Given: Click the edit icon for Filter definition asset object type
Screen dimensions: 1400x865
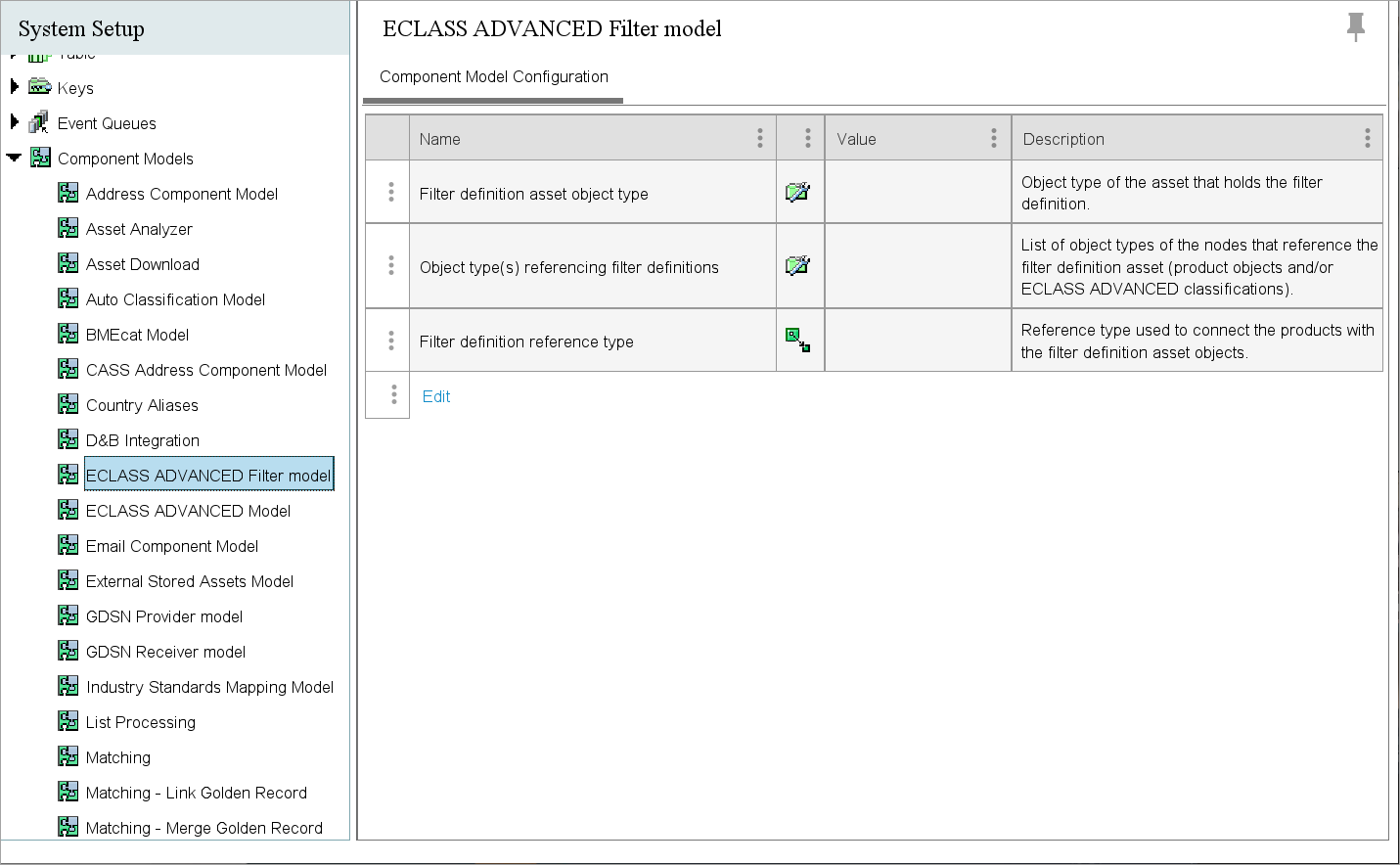Looking at the screenshot, I should coord(799,192).
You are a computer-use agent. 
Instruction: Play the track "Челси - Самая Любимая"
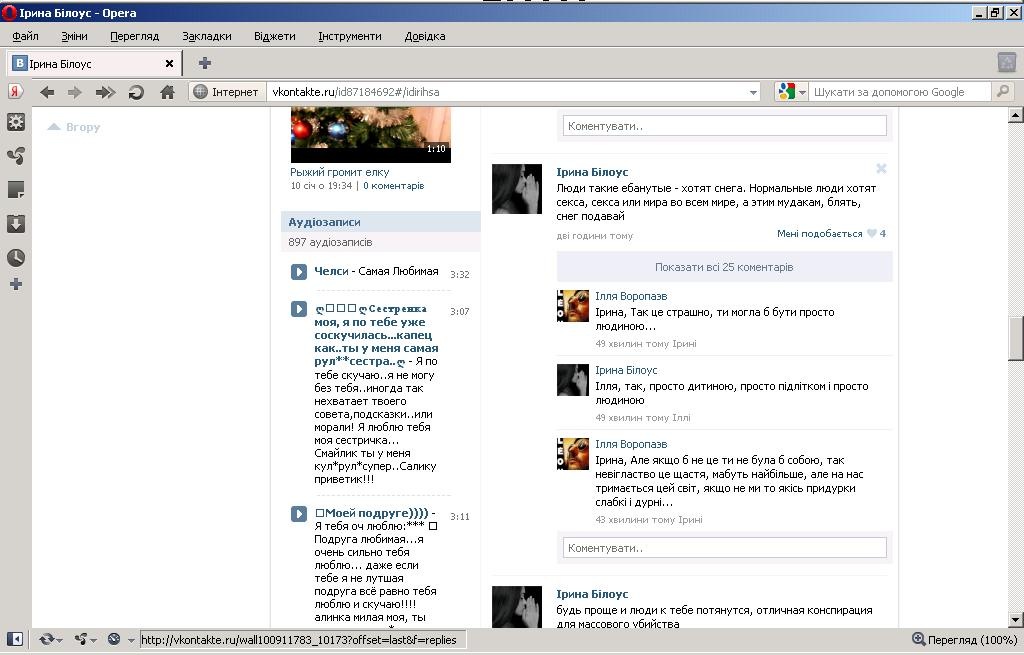click(x=299, y=272)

====================

Required action:
Could you output the full set of entries exactly, skipping every picture?

Response box:
Given: Click the edit icon for Filter definition asset object type
Screen dimensions: 1400x865
Looking at the screenshot, I should coord(799,192).
You are a computer-use agent. 
Instruction: Play the track "Челси - Самая Любимая"
click(x=299, y=272)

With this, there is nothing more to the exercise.